Morin's reply (Ch 4 §2, via in-itself-for-us): the ancestrality argument presupposes the Cartesian-Sartrian frame. Only if you accept that the in-itself and the for-itself are separable ontological registers does the question "what was the in-itself before there was any for-itself?" make sense. MP's PP 336 in-itself-for-us is a single category that refuses this separability. The Laplacian nebula is "not behind us, at our origin, but rather out in front of us in the cultural world" (PP 456) — meaning that for a nebula to make sense at all it must be intelligible in relation to which a perceiver could be situated (not constituted by consciousness). Consciousness "always finds itself already at work in the world" (PP 456).

How it interacts with cautious anthropomorphism

Per Morin Ch 5 §3, the Cartesian-Sartrian frame forces Sartre's reading of Ponge to be a projection-failure: Ponge anthropomorphises things, therefore Ponge fails to escape consciousness; but Ponge wants to escape consciousness, so Ponge ends up "outside, staring at things, all alone" (MT 450). The diagnosis is correct given the frame. cautious-anthropomorphism refuses the frame: anthropomorphism can be defamiliarisation in both directions, an encounter-of-resistances, not a projection. The MP-Shaviro-Cohen-Bennett path is not projection because the frame that makes anthropomorphism = projection has been refused.

MP and Nancy's parallel refusals

Both thinkers refuse the Cartesian-Sartrian frame, but they refuse it differently:

  • MP's refusal: through the flesh — the thing has another side (depth, inside-of-the-outside, latency); encroachment is the universal structure of world; my body is of the world.
  • Nancy's refusal: through the limit — the thing is à-soi, exposed at its limits; the partes extra partes is the place of differentiation, not undifferentiated void; the law of touching is separation.

Both share the diagnosis (the Cartesian-Sartrian frame is what blocks); they diverge on the construction (encroachment vs. limit).

Connections

Open Questions

  • Does the Cartesian-Sartrian frame have other contemporary heirs beyond Meillassoux? Harman's OOO, despite its anti-Cartesianism, retains a version of strictly-delimited-objects-without-relations; investigating whether OOO is a third heir to the frame would clarify Morin's diagnostic.
  • Is Descartes himself fully committed to the frame, or only his successors?
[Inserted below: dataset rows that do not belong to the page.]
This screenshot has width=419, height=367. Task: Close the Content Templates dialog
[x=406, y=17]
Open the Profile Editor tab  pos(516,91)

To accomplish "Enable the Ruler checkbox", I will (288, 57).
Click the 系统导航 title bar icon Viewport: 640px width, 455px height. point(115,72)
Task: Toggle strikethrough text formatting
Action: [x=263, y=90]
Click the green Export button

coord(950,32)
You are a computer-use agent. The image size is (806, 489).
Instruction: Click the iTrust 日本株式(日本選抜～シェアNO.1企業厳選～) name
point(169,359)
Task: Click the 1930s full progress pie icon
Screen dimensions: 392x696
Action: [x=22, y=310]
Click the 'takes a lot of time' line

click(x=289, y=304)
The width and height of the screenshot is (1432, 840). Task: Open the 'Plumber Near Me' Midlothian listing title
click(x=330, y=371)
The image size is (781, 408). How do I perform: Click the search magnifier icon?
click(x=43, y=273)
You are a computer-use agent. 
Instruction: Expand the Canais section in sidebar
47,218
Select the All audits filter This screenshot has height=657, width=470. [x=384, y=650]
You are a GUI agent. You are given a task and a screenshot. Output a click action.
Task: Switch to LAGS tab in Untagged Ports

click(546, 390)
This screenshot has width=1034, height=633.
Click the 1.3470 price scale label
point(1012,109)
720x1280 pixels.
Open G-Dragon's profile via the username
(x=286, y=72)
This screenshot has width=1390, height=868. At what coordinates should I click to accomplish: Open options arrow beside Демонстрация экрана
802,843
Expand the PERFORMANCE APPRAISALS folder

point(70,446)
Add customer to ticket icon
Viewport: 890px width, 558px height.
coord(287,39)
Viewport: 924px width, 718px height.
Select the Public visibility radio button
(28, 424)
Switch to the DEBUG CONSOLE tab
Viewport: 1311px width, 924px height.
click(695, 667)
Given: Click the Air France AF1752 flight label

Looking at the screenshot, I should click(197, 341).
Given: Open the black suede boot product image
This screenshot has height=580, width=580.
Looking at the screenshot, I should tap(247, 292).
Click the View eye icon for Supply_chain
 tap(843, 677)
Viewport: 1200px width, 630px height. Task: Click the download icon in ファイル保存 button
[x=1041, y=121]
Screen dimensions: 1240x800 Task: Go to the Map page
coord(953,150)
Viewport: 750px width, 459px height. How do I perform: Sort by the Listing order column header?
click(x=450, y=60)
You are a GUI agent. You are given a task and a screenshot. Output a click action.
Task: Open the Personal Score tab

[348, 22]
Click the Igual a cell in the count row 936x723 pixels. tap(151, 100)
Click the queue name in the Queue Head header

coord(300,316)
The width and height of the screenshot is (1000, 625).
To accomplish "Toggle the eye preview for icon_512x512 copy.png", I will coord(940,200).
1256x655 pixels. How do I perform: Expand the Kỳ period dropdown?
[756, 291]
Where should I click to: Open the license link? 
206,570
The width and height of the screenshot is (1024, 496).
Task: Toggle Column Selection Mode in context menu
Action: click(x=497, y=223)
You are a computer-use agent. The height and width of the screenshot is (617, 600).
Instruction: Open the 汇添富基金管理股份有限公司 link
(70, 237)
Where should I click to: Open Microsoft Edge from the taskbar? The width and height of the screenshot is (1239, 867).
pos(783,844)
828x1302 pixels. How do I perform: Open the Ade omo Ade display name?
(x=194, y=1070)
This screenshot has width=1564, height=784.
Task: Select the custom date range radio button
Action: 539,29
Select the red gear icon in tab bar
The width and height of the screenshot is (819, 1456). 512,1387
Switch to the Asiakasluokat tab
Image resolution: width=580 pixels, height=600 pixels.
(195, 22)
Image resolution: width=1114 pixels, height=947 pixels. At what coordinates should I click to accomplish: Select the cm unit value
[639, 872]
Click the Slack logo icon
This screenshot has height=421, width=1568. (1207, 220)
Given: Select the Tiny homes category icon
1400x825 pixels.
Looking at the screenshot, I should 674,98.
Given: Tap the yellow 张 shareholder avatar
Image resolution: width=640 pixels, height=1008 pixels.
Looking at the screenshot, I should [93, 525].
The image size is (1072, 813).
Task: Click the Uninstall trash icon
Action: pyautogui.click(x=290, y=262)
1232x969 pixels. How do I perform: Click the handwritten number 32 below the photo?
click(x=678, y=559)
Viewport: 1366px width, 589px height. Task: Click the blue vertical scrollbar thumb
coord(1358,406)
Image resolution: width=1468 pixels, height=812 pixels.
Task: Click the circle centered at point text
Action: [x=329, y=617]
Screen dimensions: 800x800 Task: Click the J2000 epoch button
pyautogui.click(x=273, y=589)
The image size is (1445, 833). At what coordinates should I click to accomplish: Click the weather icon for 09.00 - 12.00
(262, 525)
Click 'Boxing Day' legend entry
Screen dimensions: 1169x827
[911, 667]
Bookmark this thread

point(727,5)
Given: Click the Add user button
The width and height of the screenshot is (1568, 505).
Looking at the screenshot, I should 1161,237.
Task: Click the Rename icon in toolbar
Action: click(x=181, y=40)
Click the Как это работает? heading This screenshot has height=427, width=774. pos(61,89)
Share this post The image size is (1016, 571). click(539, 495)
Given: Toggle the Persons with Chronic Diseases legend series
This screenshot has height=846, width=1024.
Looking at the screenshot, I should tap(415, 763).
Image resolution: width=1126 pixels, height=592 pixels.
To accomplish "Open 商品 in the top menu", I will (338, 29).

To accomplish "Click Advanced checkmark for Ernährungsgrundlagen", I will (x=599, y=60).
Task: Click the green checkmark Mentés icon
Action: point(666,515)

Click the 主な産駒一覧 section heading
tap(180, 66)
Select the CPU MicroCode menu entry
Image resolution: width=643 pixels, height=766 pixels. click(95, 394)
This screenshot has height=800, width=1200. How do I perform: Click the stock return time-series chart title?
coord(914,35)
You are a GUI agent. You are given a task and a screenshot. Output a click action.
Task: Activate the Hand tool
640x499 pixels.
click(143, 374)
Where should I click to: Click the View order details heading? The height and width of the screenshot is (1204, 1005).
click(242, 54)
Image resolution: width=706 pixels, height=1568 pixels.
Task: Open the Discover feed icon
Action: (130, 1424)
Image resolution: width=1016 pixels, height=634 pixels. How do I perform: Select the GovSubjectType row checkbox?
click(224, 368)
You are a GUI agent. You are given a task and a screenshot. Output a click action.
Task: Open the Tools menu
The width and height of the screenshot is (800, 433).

MP's tremblement cartésien (Saint Aubert SC 21, 38) reads Descartes as already unsettled by the unum quid; the frame might be a Sartrian-Heideggerian reception of Descartes, not Descartes himself.
  • Does Husserl belong to the frame? Husserl's transcendental subjectivity is on the For-itself side; Husserl's Wesensschau (essences via imaginary variation) is not the Cartesian inspectio mentis; the frame may not include Husserl, though Morin treats Husserl and the broader phenomenological tradition as needing to overcome the frame.

Sources

  • morin-2022-mp-nancy-sense-being — diagnostic across Ch 4 §2 (Meillassoux ancestrality); Ch 5 §1–§3 (Sartre + Ponge + cautious anthropomorphism); Ch 6 §1, §3 (Nancy's freedom + whateverness contra Harman). Master statement of the term at p. 109 + recurring.